The average time to steatosis development after LT was 3.81 ± 2.46 years, which was relatively short and might be related to the rapid improvement in nutritional status after LT, as well as the use of immunosuppressive agents, such as steroids and calcineurin inhibitors, which can increase glucose tolerance.10,11 As pretreatment factors, we identified younger age recipient and donor steatosis as risk factors for steatosis after LT. In terms of age, the prevalence of steatosis was higher among younger than older recipients. Various complications, including infectious disease, among older patients could limit improvement in nutritional status after LT, which would lower the risk for steatosis after LT.

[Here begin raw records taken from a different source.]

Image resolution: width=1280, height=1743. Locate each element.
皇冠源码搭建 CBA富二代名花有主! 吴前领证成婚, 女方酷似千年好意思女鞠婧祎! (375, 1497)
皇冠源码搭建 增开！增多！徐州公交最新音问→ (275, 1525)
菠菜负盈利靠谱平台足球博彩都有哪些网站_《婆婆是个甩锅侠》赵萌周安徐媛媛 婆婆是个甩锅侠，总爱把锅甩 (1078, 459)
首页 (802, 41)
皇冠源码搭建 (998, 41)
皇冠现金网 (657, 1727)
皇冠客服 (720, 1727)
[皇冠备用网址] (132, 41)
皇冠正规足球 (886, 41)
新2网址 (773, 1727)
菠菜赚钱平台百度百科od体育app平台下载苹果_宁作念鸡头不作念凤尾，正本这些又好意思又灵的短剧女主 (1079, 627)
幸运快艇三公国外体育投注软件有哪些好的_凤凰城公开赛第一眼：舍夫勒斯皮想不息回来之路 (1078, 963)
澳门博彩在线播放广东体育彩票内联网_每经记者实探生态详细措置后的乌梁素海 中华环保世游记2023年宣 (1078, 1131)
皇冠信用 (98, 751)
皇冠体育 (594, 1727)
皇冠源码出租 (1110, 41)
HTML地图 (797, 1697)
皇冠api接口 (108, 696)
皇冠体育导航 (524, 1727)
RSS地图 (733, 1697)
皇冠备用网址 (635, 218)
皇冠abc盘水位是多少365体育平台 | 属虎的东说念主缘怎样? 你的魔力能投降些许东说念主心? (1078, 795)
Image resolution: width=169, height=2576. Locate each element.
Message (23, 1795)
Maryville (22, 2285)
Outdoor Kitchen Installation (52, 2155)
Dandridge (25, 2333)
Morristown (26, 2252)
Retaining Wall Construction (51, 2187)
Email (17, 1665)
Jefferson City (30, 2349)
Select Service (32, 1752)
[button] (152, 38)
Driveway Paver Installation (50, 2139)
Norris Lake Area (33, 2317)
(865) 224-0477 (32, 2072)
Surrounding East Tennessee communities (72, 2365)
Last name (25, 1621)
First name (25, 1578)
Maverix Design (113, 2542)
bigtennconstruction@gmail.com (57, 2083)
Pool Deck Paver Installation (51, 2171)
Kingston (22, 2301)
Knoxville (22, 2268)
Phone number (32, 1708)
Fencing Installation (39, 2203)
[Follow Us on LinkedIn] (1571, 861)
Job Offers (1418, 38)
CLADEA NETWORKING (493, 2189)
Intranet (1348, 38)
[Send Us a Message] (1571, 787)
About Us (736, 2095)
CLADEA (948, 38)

Donor steatosis was associated with both steatosis and steatohepatitis. Considering our recent finding that donor PNPLA3 genotype was associated with steatosis, NASH and fibrosis progression after LT,12-15 it is possible that this could also be a risk factor among LT recipients with HCV.8 Moreover, the prevalence of steatosis in donors whose recipient progressed to steatosis was significantly higher than among donors whose recipients did not progress to steatosis (37% vs 8%, P = 0.002). These results indicate that the phenotype in the liver could affect steatosis and steatohepatitis after LT. In studies with populations from western countries, donor steatosis was not found to be associated with steatosis after LT.3,4 This difference might be attributed to between-race differences in genotype. Of note, the prevalence rate of PNPLA3 rs738409 GG genotype ranges between 13 and 19% among Asian populations, compared with 4% among Caucasians and 2% among African Americans.16 Differences in the cause of ESLD could also influence this differing result. In western countries, alcoholic liver disease and NASH are more common etiologies of ESLD than in Asian countries.17-19 Among our study group, alcoholic liver disease was the cause of ESLD in 14% of patients, with NASH being the causative etiology in 2%.

Although BMI before LT was associated with steatosis after LT, an increase in BMI post-LT was also a risk factor of steatosis after LT. Therefore, preventing weight gain after LT would be an important factor to improve clinical outcomes after LT.

About 20% of patients with steatosis among our study group showed a histological progression, with two thirds of these patients progressing from simple steatosis to steatohepatitis, with 2 patients progressing to stage 3 fibrosis. Of note, all patients with steatosis progression had gained weight after LT. The importance of body weight control after LT is supported by evidence (derived from meta-analysis) of weight loss via lifestyle intervention, such as dietary caloric restriction and exercise, as being the first-line treatment for NAFLD.20,21 Therefore, dietary caloric restriction and exercise also could be important for lowering the risk of progression of steatosis after LT.

The limitations of our study need to be acknowledged. Foremost, our study sample was from a single center and was relatively small. Therefore, to validate our conclusions, a large study is needed.

In summary, we identified recipient age and donor steatosis as significant risk factors for liver steatosis after LT. Weight gain after LT was a significant risk factor for the progression of steatosis after LT. The clinical course of steatosis after LT was relatively benign in our study group, with 19% of recipients developing NAS and 7.6 % stage 3 fibrosis. Taken together, our findings indicate that body weight should be carefully monitored after LT in younger recipients and in those who received a graft from a donor with steatosis.